§ **Passage to read**:
┄┄┄┄┄┄┄┄┄┄

# TEXT GENERATION USING PRETRAINED TRANSFORMER-BASED LANGUAGE MODEL

_**Using a pretrained transformer-based language model with Hugging Face Transformer library to generate a new story-like text against a prompt like "Once upon a time...".**_

This experiment uses a GPT2 - a small generative pretrained transformer based small language model from OpenAI (https://huggingface.co/openai-community/gpt2). It has just 124 million parameters - the lowest number of parameters in GPT-2 family of models and makes inferences tractable over commodity computers.

## Importing Packages

In [None]:
from transformers import pipeline, set_seed
from transformers import GPT2Tokenizer, TFGPT2LMHeadModel

2025-12-06 16:40:05.250267: I external/local_xla/xla/tsl/cuda/cudart_stub.cc:31] Could not find cuda drivers on your machine, GPU will not be used.
2025-12-06 16:40:05.250705: I tensorflow/core/util/port.cc:153] oneDNN custom operations are on. You may see slightly different numerical results due to floating-point round-off errors from different computation orders. To turn them off, set the environment variable `TF_ENABLE_ONEDNN_OPTS=0`.
2025-12-06 16:40:05.290765: I tensorflow/core/platform/cpu_feature_guard.cc:210] This TensorFlow binary is optimized to use available CPU instructions in performance-critical operations.
To enable the following instructions: AVX2 AVX512F AVX512_VNNI FMA, in other operations, rebuild TensorFlow with the appropriate compiler flags.
2025-12-06 16:40:06.264460: I tensorflow/core/util/port.cc:153] oneDNN custom operations are on. You may see slightly different numerical results due to floating-point round-off errors from different computation orders. To tur

In [None]:
# Sets the prompt text for model to follow to continue generating the content
prompt = "Once upon a time in China"

## Text Generation using Pipeline (Inference API)

In [None]:
# Sets seed in random, numpy, tf and/or torch (if installed)
set_seed(42)

┄┄┄┄┄┄┄┄┄┄

§ **Supplied records**:
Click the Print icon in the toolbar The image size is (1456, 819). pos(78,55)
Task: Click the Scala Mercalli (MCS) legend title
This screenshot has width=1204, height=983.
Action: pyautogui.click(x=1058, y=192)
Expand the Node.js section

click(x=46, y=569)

┄┄┄┄┄┄┄┄┄┄

§ **Work instruction A**: According to the notebook on GPT-2 text generation, how many parameters does the model it uses have?
§ **Work instruction B**: Pick up the notebook on GPT-2 text generation right after its last line and continue it.

§ **Written response A**: 124 million.

§ **Written response B**:
# Initializes an instance of pipeline - an abstraction of all other pipelines
generator_pipeline = pipeline(
    task="text-generation",     # Task (such as "summarization", "question-answering") to return pipeline for
    model="gpt2"                # The model that will be used by the pipeline to make predictions
    )

Device set to use cpu


In [None]:
# Generates content (sequences) based on the prompt provided
# NOTE: The following steps may take few minutes to complete

generated_sequences = generator_pipeline(
    text_inputs = prompt,       # Input prompt for generated sequence to follow in semantic way
    max_length=200,             # Controls the maximum number of tokens in the generated output including paddings for shorter outputs, if any
    truncation=True,            # Enables truncation beyond mentioned length
    num_return_sequences=5      # Total number of generated sequences to return
    )

Setting `pad_token_id` to `eos_token_id`:50256 for open-end generation.
Both `max_new_tokens` (=256) and `max_length`(=200) seem to have been set. `max_new_tokens` will take precedence. Please refer to the documentation for more information. (https://huggingface.co/docs/transformers/main/en/main_classes/text_generation)


In [5]:
# Prints the pipeline generated sequences

for idx, sequence in enumerate(generated_sequences):
    print(idx+1, "\t" + sequence['generated_text'])
    print('-' * 80, "\n")

1 	Once upon a time in China, you can be sure that you will not be treated like a beggar.

You can't just go around the country and buy a car and then go away. You must be accompanied by a person who knows what you can do.

In general, you should stay in a hotel until you are in a decent place to live, for the time being. The longer you stay, the more likely you are to have problems. You may even go to bed in a hotel, when you are not in a good mood.

If you are unhappy in the city, you need to get out of the country, and find a place to live.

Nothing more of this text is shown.